╭─ Stored rows
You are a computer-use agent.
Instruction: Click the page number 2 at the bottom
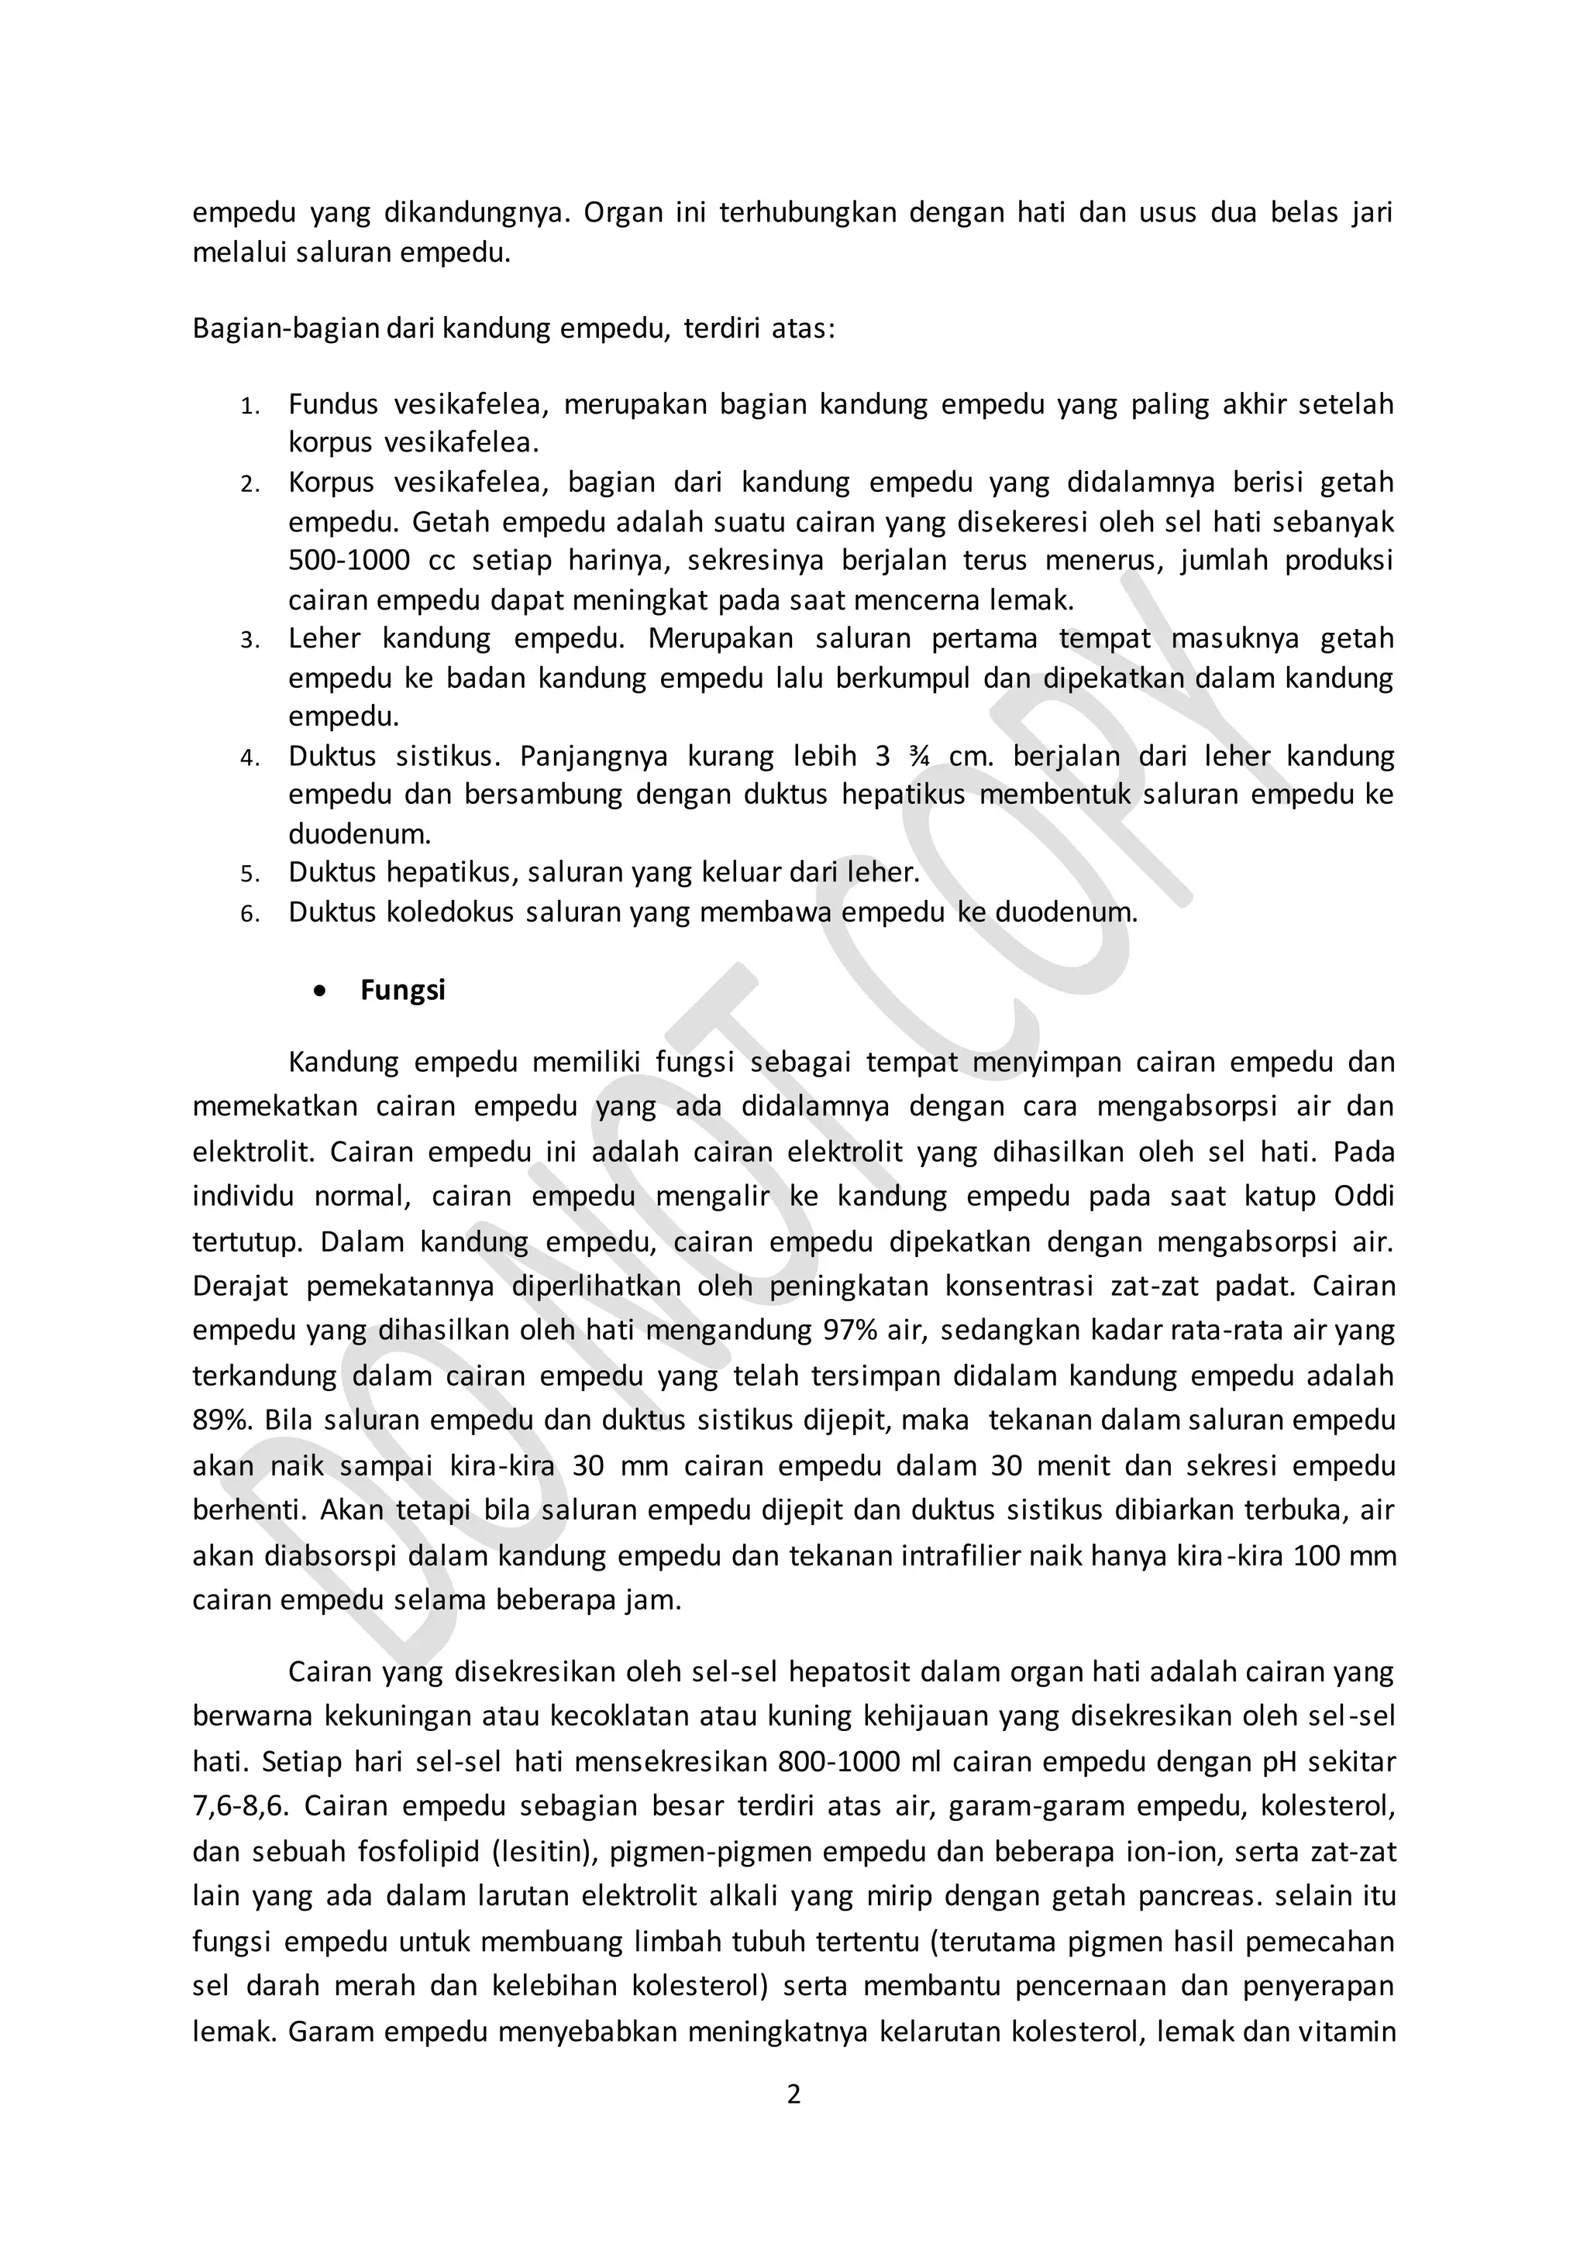[x=794, y=2094]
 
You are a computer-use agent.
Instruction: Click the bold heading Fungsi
[x=403, y=990]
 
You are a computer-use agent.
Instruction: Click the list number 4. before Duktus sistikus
[x=250, y=758]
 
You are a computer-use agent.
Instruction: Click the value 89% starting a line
[x=221, y=1420]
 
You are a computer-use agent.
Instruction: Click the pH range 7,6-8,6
[x=241, y=1805]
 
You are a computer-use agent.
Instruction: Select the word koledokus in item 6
[x=450, y=912]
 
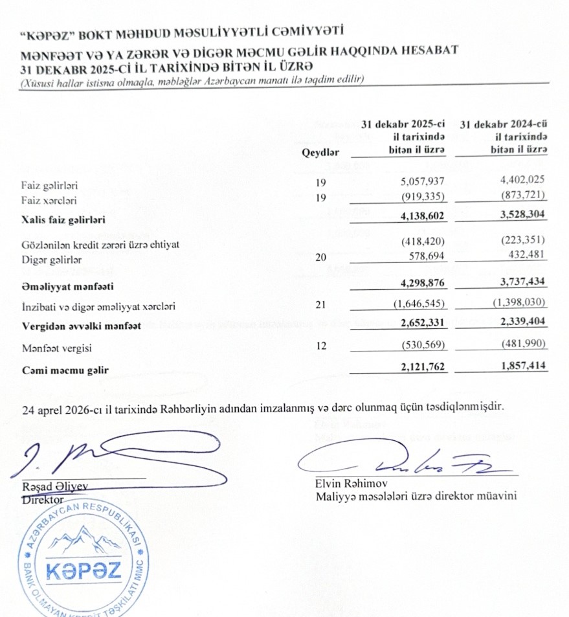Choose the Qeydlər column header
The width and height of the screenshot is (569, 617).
320,153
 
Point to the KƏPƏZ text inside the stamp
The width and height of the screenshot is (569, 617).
84,570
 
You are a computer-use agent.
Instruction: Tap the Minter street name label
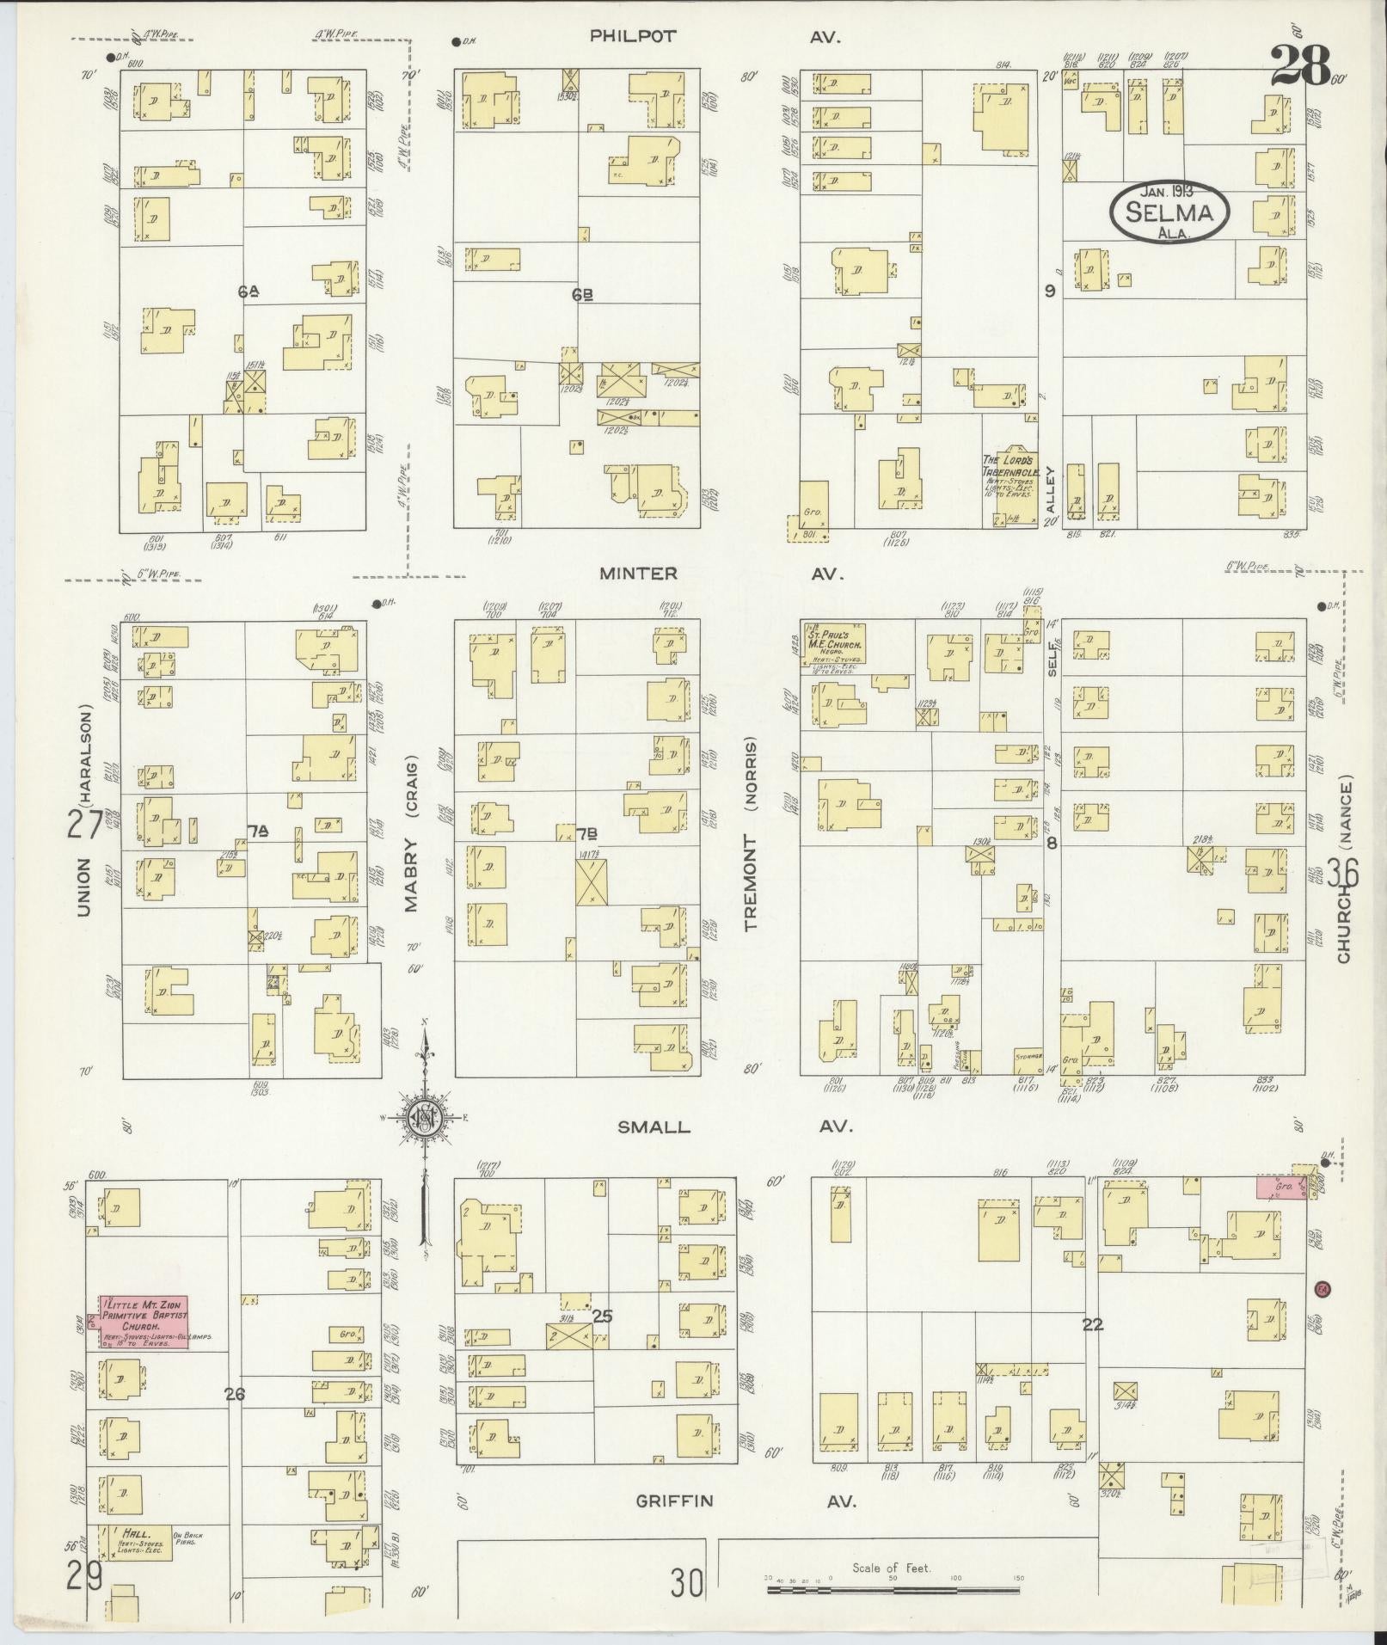point(638,573)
╰─
What to do:
Output every line of the rows above as a numbered list, skipping blank lines and leaving out the pictures.

Solution to the problem:
1. You are a computer-use agent.
2. Instruction: Click the page number 2 at the bottom
3. [x=794, y=2094]
4. You are a computer-use agent.
5. Instruction: Click the bold heading Fungsi
6. [x=403, y=990]
7. You are a computer-use agent.
8. Instruction: Click the list number 4. before Duktus sistikus
9. [x=250, y=758]
10. You are a computer-use agent.
11. Instruction: Click the value 89% starting a line
12. [x=221, y=1420]
13. You are a computer-use agent.
14. Instruction: Click the pH range 7,6-8,6
15. [x=241, y=1805]
16. You are a computer-use agent.
17. Instruction: Select the word koledokus in item 6
18. [x=450, y=912]
19. Choose the Qeydlər column header
20. The width and height of the screenshot is (569, 617).
21. 320,153
22. Point to the KƏPƏZ text inside the stamp
23. The width and height of the screenshot is (569, 617).
24. 84,570
25. You are a computer-use agent.
26. Instruction: Tap the Minter street name label
27. point(638,573)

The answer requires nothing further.